America’s 2016 Democratic nominee, Hillary Clinton has added her voice to others calling for an end to police brutality in Nigeria using the hashtags #EndSARS #StopNigeriaGovernment.
In her tweet, which has been shared by over 180,000 Twitter users, she has called on the Nigerian president, Muhammadu Buhari and the Nigerian army to stop killing young protesters.
Also tweeting to show solidarity is Barbadian singer, Rihanna who tweeted a photo of a bloodied Nigerian flag and a message on Tuesday which reads:
“I can’t bare to see this torture and brutalization that is continuing to affect nations across our planet! It’s such a betrayal to the citizens, the very people put in place to protect are the ones we are most afraid of being murdered by! My heart is broken for Nigeria man!! It is unbearable to watch! I’m so proud of your strength and not letting up on the fight for what is right! #ENDSARS”.

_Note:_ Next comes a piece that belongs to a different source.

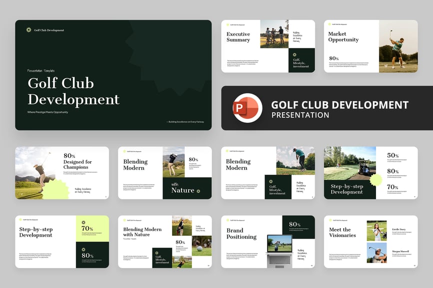Click the sunburst icon next to 'Nature'

(199, 191)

These follow videos on social media that show Nigerian soldiers opening fire on unarmed protesters at a protest site in the Lekki district of Lagos on Tuesday.
Several demonstrators were killed protesting against police brutality and many others injured.
Street lights has been restored after the deed is done… shooting goes on!!! I don’t think online protesters should be sleeping this night please retweet all trending hashtags please!!!#LekkiMassacre #EndSARS #EndPoliceBrutalityinNigeraNOW pic.twitter.com/CeynNH3dhW— Benjamin Israel 🕒 (@iambennyme) October 21, 2020
One witness said that soldiers “started firing ammunition toward the crowd.”
Thousands of demonstrators, many of them young people, have taken to the streets of major cities in Nigeria to call for an end to the Special Anti-Robbery Squad (SARS).
The squad was disbanded in early October, however, following an announcement shortly after was the creation of a new police unit, Special Weapons and Tactics (SWAT), the protests continued.
Protesters say the reason for their march has not been addressed by the Nigerian government and until the government acts they will remain on the streets.
But as the country’s economy continues to suffer from the ongoing demonstrations which have led to major roadblocks etc., the Nigerian government has resorted to guerrilla tactics to get demonstrators off the streets leading to more violent acts against demonstrators.
The death toll is not yet known.
A 24-hour curfew is being put in place for Lagos, the BBC reports.
Nigeria’s most populous city is home to approximately 20 million residents.